[Investment Philosophy #1] Never Miss the Chance to Buy Great Stocks at a Discount
The core of my first investment principle is simple: When a fundamentally strong company experiences a sharp decline due to external factors, buy aggressively. In other words, no matter how excellent a company is, never pay an excessive premium.
Many investors emphasize the importance of holding high-quality stocks for the long term. I agree. However, the more critical question is when to buy those stocks. While great companies tend to rise over time, simply buying at any price rarely leads to significant outperformance. More importantly, buying at a peak forces you to endure unnecessary losses and wait a long time just to break even.
This is why it is crucial to act when good stocks experience a major correction. But why do most people hesitate to buy during such downturns? I believe there are two primary reasons.

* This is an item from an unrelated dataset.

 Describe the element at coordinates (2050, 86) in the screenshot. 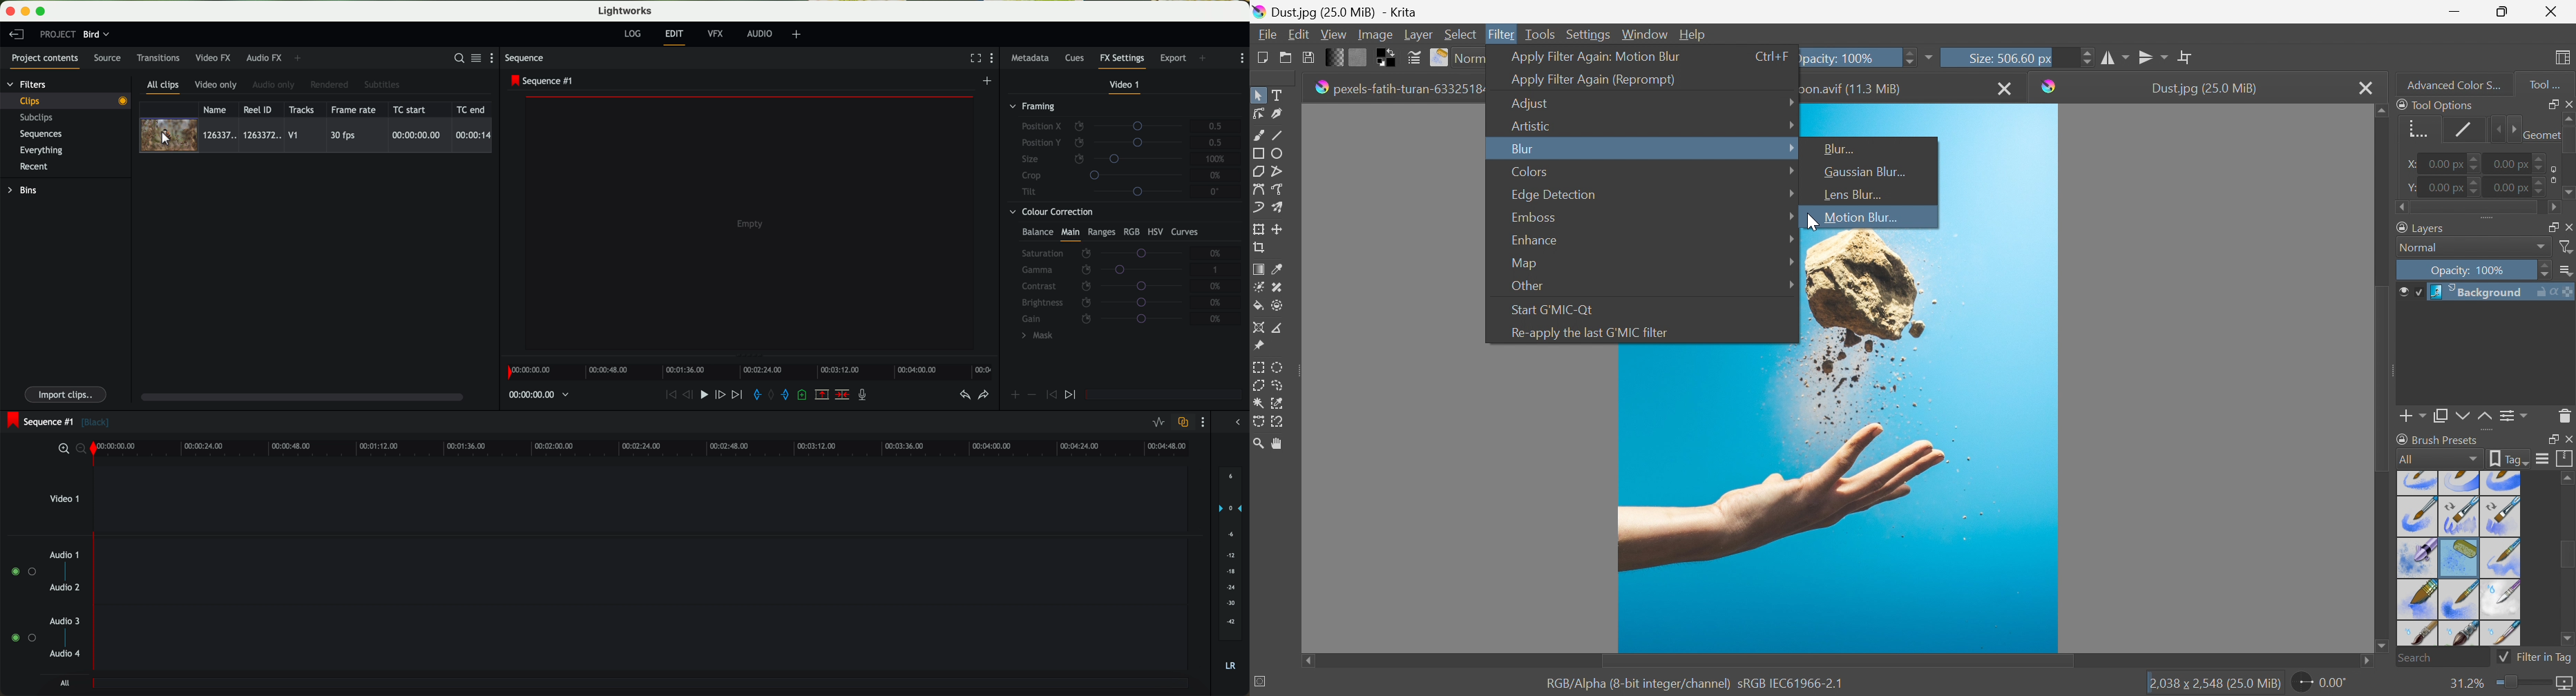

I see `Krita logo` at that location.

1. Lack of Conviction The fear that a stock will continue to fall indefinitely often stems from a lack of confidence in one’s own research. If you truly understand a company’s intrinsic value and competitive edge, a price drop is not a reason to panic. On the contrary, if a company you’ve been watching falls due to external noise, you should see it as a golden opportunity to grow your wealth.

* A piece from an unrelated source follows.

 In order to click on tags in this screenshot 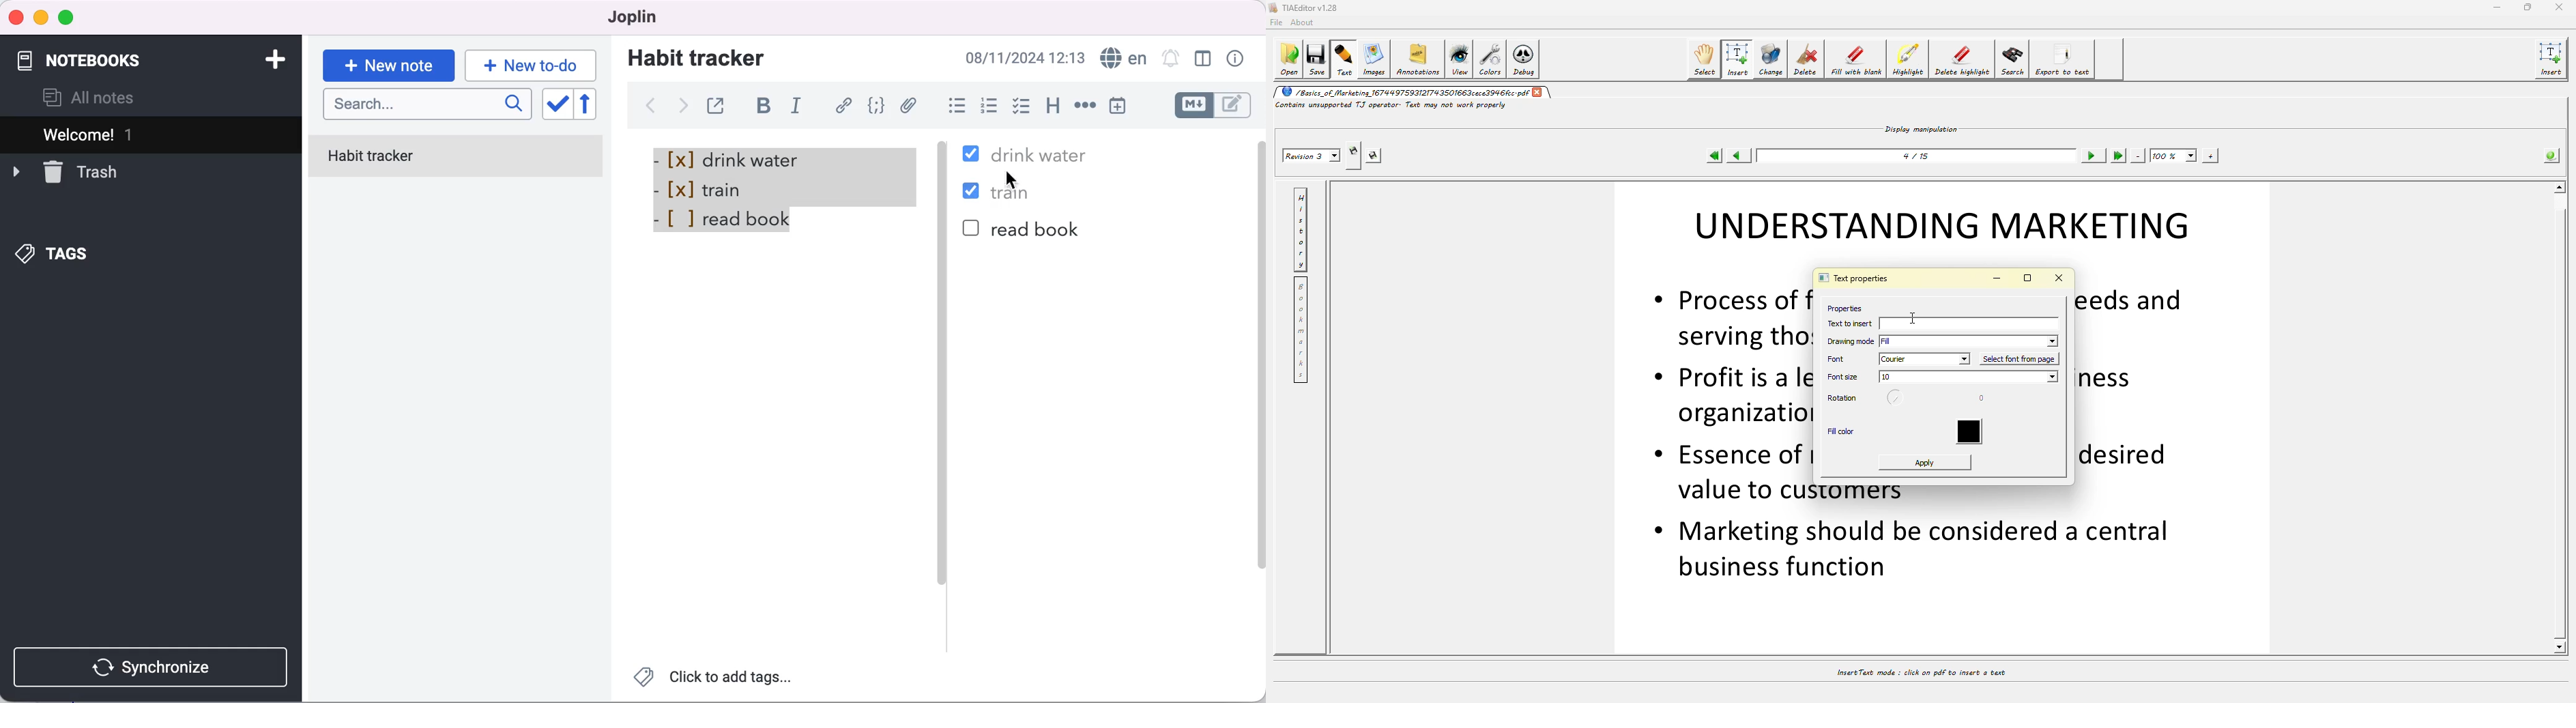, I will do `click(54, 255)`.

2. Failure to Distinguish the Cause of the Decline I categorize stock crashes into two distinct types:
Internal Issues: Weakening competitiveness, loss of market share, or structural flaws within the company.
External Factors: Macroeconomic downturns, geopolitical events, or market sentiment—factors that have nothing to do with the company’s core fundamentals.
If the decline is driven by the second reason—external factors that don't impact the company's long-term earning power—that is the time to be bold. This is how you position yourself ahead of the market and achieve superior growth.